The fragrance is old wood and dark vanilla scented and it’s described as, ‘A subtle, woody fragrance that gives you a memorable touch. Your style refined.’

A perfect mix. Just the right amount of  lumberjack in every drop.

A perfect mix. Just the right amount of lumberjack in every drop.

Now I know some advertising can be a load of old tosh, but I don’t know of any man who would particularly want to smell of wood.

Even lumberjacks don’t really want to smell of wood that much, and we know how women love them.

Also how can smelling of wood make you more refined? You’ll smell like a joiner!

n Please can someone tell me why are old fashioned barbers allowed to put black and white photos of male models from the 1960s in their shops?

As far as we know these models didn’t go to that barbers to get their hair cut, and it’s not like many people are going to want a hairstyle from 50-odd years ago, so why would you bother having these pictures there?

It’s the haircutting equivalent of the pictures you get in McDonald’s of those big tempting burgers, which never end up looking like that when you buy them.

There should be a rule that says barbers should only be allowed to show pictures of people who’ve actually had their hair cut in the shop.

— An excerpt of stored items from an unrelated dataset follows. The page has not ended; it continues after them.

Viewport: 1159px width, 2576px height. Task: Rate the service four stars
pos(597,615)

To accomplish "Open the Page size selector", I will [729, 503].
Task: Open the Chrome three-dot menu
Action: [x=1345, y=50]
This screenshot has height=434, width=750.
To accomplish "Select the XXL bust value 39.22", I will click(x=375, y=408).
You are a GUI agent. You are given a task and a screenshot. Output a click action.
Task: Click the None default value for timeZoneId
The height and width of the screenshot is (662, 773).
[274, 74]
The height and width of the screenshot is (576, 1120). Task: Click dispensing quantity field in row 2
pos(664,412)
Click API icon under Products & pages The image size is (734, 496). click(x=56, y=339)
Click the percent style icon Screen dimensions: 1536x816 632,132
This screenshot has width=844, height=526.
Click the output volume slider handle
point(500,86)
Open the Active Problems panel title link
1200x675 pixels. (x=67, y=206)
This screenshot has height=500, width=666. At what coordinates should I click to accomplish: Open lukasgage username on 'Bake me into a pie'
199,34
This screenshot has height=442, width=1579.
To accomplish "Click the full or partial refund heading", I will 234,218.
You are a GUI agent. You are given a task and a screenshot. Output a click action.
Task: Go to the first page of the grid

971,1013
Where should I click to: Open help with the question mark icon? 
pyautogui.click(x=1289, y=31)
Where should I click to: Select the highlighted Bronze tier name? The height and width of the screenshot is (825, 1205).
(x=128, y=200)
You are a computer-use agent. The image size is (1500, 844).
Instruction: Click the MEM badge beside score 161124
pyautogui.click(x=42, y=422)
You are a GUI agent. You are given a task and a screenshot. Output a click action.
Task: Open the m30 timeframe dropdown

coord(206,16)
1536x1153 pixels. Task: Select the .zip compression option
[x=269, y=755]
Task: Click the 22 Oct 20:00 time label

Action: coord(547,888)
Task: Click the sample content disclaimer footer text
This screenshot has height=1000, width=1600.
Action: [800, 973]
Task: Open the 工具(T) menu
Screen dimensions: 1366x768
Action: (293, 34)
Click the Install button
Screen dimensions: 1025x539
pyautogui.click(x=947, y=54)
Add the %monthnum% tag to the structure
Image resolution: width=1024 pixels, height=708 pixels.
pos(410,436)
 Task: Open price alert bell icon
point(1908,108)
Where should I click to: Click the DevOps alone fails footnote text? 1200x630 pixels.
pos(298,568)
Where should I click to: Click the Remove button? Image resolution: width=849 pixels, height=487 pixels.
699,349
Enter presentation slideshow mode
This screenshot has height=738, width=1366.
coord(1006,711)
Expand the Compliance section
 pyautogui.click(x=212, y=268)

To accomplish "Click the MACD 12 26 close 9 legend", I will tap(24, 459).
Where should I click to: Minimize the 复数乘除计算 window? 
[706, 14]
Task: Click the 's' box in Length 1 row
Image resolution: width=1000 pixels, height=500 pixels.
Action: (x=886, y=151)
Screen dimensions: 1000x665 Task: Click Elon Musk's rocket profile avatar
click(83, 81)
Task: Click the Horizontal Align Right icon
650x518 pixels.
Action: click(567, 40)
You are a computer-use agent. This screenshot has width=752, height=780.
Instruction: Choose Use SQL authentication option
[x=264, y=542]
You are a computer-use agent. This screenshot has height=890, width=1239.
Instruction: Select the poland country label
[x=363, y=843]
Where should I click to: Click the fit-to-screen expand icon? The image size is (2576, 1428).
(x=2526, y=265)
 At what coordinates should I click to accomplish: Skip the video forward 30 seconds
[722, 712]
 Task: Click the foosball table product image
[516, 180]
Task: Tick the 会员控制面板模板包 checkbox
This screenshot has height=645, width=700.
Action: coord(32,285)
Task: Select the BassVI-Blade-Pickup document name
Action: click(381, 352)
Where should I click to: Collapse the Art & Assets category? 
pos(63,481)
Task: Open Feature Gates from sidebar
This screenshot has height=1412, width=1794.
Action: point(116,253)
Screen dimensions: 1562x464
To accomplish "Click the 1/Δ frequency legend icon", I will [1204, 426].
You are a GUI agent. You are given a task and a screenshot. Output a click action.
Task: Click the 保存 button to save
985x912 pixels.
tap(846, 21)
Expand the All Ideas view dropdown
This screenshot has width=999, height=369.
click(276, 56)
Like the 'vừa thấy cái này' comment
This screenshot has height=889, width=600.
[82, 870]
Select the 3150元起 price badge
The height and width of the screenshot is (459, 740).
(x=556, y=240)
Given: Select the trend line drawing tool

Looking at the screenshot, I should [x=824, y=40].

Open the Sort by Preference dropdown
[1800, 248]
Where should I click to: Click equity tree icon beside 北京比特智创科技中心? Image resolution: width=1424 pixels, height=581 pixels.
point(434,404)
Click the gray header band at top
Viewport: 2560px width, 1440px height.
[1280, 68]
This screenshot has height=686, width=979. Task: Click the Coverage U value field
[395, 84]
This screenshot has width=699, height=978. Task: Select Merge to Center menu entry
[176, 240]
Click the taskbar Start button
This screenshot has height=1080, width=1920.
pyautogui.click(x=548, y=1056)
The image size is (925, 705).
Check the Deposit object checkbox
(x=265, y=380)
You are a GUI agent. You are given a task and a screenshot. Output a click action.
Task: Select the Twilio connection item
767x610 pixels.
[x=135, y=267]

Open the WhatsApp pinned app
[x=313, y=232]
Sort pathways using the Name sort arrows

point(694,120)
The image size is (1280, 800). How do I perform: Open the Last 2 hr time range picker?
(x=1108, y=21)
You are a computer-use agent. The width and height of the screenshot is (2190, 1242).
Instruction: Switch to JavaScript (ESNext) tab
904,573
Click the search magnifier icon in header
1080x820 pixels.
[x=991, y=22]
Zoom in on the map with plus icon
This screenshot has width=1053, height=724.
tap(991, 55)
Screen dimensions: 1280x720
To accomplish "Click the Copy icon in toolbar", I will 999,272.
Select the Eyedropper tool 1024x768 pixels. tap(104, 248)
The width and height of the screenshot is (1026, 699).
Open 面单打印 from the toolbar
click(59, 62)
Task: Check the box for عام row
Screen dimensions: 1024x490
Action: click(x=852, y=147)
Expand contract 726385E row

n Why is it that when a loud alarm goes off in our house, we get up and out in seconds, even if we’re naked, but when one goes off in a restaurant, café, or a shop we’re in, we just sit there looking confused until someone tells us we may be in danger and to get a move on.

n You know those spotlight, those trendy little lightbulbs that kind of fit into your ceiling rather than the big ones that hang down? I was just wondering, how many of them have to blow before anyone can actually be bothered with the incredible hassle of changing them? I reckon it’s about 90 percent of them! Stuff trendy lighting.

It’s a total pain.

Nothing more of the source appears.